[Available data — start]

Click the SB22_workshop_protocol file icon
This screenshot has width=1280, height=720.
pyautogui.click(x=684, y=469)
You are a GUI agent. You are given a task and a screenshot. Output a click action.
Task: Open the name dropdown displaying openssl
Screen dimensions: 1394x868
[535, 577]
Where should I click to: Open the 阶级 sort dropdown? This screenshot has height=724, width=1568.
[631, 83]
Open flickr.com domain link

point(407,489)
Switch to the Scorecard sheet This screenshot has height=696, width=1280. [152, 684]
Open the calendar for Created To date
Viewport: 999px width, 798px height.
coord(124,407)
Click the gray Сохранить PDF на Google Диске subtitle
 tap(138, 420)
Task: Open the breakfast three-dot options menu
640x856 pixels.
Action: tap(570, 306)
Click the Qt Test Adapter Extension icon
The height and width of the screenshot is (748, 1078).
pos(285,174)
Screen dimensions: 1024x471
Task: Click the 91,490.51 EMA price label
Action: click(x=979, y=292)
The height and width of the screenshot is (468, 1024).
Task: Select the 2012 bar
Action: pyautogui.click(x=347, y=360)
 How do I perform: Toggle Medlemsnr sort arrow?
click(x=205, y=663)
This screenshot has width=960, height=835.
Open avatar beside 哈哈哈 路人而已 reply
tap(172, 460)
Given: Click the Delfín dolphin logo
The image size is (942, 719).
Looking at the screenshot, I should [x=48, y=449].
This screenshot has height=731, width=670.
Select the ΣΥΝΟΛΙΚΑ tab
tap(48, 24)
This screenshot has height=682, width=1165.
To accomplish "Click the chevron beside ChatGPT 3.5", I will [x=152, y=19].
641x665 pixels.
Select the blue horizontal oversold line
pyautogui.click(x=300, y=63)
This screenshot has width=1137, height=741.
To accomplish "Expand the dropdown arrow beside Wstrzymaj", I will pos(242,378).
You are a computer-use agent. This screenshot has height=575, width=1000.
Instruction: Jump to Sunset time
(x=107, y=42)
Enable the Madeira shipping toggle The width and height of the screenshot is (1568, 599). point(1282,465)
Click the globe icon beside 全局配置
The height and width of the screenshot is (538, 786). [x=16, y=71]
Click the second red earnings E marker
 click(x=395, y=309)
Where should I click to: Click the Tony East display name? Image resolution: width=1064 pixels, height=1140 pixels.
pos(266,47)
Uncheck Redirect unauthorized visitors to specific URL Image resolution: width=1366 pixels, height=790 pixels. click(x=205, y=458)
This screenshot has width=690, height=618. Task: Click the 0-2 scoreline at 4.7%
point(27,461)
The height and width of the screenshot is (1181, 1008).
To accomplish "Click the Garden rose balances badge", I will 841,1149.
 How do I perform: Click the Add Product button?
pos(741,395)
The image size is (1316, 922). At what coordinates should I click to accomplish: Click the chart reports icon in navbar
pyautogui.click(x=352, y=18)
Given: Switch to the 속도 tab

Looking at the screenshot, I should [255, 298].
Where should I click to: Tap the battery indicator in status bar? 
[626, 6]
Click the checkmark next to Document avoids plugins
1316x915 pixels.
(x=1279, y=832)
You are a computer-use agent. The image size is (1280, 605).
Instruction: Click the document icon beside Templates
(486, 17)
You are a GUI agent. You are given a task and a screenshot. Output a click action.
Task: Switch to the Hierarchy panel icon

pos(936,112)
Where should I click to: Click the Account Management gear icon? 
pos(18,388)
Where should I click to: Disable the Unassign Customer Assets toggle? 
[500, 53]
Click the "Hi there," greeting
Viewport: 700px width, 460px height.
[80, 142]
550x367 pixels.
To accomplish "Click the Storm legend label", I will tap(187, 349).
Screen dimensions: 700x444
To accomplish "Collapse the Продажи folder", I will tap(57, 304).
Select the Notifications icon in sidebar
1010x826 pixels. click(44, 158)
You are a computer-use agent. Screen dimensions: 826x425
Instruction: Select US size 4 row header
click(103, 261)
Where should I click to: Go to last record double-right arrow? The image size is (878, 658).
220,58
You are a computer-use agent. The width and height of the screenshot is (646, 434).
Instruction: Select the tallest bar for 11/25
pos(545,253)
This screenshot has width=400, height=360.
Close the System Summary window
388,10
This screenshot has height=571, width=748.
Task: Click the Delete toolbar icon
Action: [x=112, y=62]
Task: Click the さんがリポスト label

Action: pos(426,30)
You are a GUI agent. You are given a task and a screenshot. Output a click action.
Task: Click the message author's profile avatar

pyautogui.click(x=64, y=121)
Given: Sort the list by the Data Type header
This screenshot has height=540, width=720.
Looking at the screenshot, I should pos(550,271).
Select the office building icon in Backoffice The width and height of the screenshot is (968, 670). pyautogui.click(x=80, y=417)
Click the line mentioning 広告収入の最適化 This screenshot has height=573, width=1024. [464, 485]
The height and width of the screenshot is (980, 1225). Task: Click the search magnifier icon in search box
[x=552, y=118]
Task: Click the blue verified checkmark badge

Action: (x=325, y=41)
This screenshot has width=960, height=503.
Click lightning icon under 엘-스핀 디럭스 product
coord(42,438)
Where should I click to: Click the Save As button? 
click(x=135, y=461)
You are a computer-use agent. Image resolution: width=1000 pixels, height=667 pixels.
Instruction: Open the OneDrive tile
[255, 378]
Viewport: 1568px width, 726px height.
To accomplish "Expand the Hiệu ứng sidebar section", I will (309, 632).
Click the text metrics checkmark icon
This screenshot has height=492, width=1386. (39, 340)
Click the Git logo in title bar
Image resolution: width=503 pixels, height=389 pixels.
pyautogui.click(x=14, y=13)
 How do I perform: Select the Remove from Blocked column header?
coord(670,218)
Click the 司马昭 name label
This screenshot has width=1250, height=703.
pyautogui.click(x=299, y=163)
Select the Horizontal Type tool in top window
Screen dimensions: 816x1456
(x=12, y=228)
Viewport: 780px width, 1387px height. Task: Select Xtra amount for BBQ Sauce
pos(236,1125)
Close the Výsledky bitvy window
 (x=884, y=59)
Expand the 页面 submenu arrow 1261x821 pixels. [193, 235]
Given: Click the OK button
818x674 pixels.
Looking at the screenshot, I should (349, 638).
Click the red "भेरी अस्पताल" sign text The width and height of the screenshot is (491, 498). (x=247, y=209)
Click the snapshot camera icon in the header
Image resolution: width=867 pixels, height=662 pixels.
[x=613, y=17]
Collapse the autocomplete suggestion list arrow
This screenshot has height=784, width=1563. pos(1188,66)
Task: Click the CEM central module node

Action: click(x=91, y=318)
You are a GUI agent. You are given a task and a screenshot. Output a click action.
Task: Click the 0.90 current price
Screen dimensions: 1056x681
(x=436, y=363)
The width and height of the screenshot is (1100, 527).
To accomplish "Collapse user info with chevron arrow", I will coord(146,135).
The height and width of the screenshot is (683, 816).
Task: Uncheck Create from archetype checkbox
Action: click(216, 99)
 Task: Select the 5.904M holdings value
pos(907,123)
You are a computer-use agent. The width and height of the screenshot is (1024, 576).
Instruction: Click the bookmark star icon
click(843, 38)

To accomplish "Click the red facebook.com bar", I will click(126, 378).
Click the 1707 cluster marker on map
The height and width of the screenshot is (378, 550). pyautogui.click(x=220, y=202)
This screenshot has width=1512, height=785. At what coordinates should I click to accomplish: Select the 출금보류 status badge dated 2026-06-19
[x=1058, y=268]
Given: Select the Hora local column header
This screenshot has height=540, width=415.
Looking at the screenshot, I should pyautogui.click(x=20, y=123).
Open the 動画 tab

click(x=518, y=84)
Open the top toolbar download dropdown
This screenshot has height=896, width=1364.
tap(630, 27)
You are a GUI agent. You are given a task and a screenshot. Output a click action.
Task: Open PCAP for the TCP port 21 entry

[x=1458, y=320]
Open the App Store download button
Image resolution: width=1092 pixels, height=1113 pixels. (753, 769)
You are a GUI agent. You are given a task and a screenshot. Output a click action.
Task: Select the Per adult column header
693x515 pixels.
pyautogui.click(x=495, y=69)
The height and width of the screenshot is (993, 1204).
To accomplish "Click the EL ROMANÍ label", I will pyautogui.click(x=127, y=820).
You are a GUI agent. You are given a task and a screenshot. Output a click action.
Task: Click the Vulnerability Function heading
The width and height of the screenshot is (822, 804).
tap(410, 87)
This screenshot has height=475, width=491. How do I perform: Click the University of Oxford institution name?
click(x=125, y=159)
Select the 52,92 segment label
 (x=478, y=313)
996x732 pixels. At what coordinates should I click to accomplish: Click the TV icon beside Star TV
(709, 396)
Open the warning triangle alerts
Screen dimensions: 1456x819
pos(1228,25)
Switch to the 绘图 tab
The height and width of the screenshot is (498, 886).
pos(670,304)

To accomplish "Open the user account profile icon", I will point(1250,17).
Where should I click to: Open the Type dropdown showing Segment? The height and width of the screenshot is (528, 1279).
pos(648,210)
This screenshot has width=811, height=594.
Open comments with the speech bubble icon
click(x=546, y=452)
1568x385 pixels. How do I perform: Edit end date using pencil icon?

[Available data — finish]

**Problem details**
For each line above that holds the string "logo", provide a copy of that line.

**Expected output**
Given: Click the Delfín dolphin logo
Click the Git logo in title bar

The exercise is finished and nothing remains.